▶ [DOCUMENT SECTION]:

Change tends to come in one of two ways-planned or unplanned. It is a given that unplanned changes will be stressful. A job loss, an unexpected health diagnosis, an accident, the sudden death of a friend or loved one or the sudden end to a relationship are of course some of the most stressful events any of us can encounter in our lives. No one ever plans or chooses such events, which of course only adds to the stress created by these types of changes.
What is perhaps not as well understood is that even changes that are planned, those that are chosen for very positive reasons and are happily anticipated, can also be very stressful. Beginning a new romantic relationship, starting a new job, moving to a new community, adding a baby to the family, retiring, adding new staff to an organization, beginning a school year, or joining the military are all changes, while planned and chosen, can come with their own fair share of stress.
We at Living Compass are currently in the midst of many planned changes, which are not without their share of stress. You may have already noticed one of our changes, as this week’s column features an updated look for our logo. In addition to a new look, we are in the midst of a major expansion of our wellness resources for adults, teens, parents, and families. We are extremely excited about the changes that we are making at Living Compass and grateful that they are needed as they are being made in response to the tremendous growth we have experienced in requests for our resources and programs. Nevertheless, there is still stress as we change and grow with the addition of new staff and new programs.
Allow me to introduce the “J” Curve, the single most helpful concept in explaining why change, both planned and unplanned, creates stress. The “J” Curve, pictured above, has a vertical axis showing “Stability” and a horizontal axis showing “Openness/Growth.” The dotted line shows the trajectory we would like to see when positive change is planned and freely chosen. We expect that such change will put us on a path where each day we will feel better than the day before. While we may expect positive, planned change to follow this path, the reality is that all change, even positive change, initially creates a period of instability. This is shown perfectly by the “J” Curve as it illustrates that the initial movement toward openness and growth is accompanied by an initial decrease in stability.

[Stored records]
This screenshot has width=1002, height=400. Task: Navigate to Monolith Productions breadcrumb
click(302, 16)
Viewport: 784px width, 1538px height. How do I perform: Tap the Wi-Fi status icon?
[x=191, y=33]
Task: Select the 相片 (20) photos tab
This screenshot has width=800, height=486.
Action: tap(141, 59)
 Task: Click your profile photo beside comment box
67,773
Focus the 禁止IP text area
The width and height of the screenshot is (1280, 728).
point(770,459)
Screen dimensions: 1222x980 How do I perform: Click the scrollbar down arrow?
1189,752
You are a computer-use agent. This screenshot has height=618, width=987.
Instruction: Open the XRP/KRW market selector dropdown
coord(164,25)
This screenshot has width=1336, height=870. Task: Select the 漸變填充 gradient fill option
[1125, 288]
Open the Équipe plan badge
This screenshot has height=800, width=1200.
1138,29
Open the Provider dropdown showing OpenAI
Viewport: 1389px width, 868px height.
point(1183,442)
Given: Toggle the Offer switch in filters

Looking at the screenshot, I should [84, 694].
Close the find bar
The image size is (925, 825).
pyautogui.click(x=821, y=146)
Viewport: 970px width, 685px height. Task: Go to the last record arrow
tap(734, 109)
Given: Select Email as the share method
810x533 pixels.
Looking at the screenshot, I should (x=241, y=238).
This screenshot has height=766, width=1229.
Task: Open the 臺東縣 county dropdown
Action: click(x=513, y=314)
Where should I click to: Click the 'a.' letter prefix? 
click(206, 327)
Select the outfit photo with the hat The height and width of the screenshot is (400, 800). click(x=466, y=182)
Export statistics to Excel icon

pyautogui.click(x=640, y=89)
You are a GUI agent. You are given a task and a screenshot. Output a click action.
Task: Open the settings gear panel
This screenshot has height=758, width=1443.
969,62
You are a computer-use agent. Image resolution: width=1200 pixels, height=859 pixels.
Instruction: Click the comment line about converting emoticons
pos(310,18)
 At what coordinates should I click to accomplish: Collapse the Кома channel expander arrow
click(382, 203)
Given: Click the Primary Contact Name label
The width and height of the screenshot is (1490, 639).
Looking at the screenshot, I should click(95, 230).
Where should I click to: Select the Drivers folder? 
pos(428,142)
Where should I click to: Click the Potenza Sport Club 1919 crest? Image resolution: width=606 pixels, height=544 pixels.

▶ [TASKS FOR THIS EXERCISE]:
**1.** Reproduce the part of the passage on change and stress from "Allow me to" up to and including "decrease in stability.".
**2.** In the passage on change and stress, what does the horizontal axis of the "J" Curve show?
**3.** Write the next part of the passage on change and stress, picking up after its final sentence.

▶ [ANSWER LIST]:
**1.**
Allow me to introduce the “J” Curve, the single most helpful concept in explaining why change, both planned and unplanned, creates stress. The “J” Curve, pictured above, has a vertical axis showing “Stability” and a horizontal axis showing “Openness/Growth.” The dotted line shows the trajectory we would like to see when positive change is planned and freely chosen. We expect that such change will put us on a path where each day we will feel better than the day before. While we may expect positive, planned change to follow this path, the reality is that all change, even positive change, initially creates a period of instability. This is shown perfectly by the “J” Curve as it illustrates that the initial movement toward openness and growth is accompanied by an initial decrease in stability.

**2.** Openness/Growth.

**3.**
In the Book of Exodus, found in the Old Testament, we read a story of a group of people who find themselves in the midst of a “J” Curve. Moses is leading his followers on an exodus out of years of bondage under a dictator in Egypt, an exodus -a change- that the people choose and are initially excited to be making. The journey to freedom takes Moses and his followers through the wilderness of a “J” Curve. Eventually their excitement wanes and the people get frustrated that the journey is not the path that they had expected. At one point, when they are discouraged and are losing hope, they announce that they want to turn back to the the life they had so much wanted to escape. They were at the bottom of their “J” Curve and they wanted to go back. They wanted to go back to the stability, the status quo of their previous bondage, because they perceived it to be more stable and familiar, better than the struggle they were currently experiencing. As the story goes, they resist the urge to go back and forge ahead with new determination and eventually experience the promise of a new life. They lived through the worst of the “J” Curve process, came up the other side, and were then able to enjoy the benefits of their hard work and determination.
Living Compass is in the midst of a “J” Curve. Perhaps you are, too. Maybe your “J” Curve is one that has been planned, or maybe it was not. Either way, it is helpful to know that all change initially creates instability and yet in order to experience growth, we must be willing to persevere through the times of stress that naturally come with change. Such perseverance is greatly aided by the support of others and by the support of one’s hope and knowledge that such times of stress and change are not signs that things are falling apart, but rather are signs that things are coming together in a new and different way. This very understanding can help us develop the patience and perspective needed to move through the challenging times of transition, planned and unplanned, that we all face.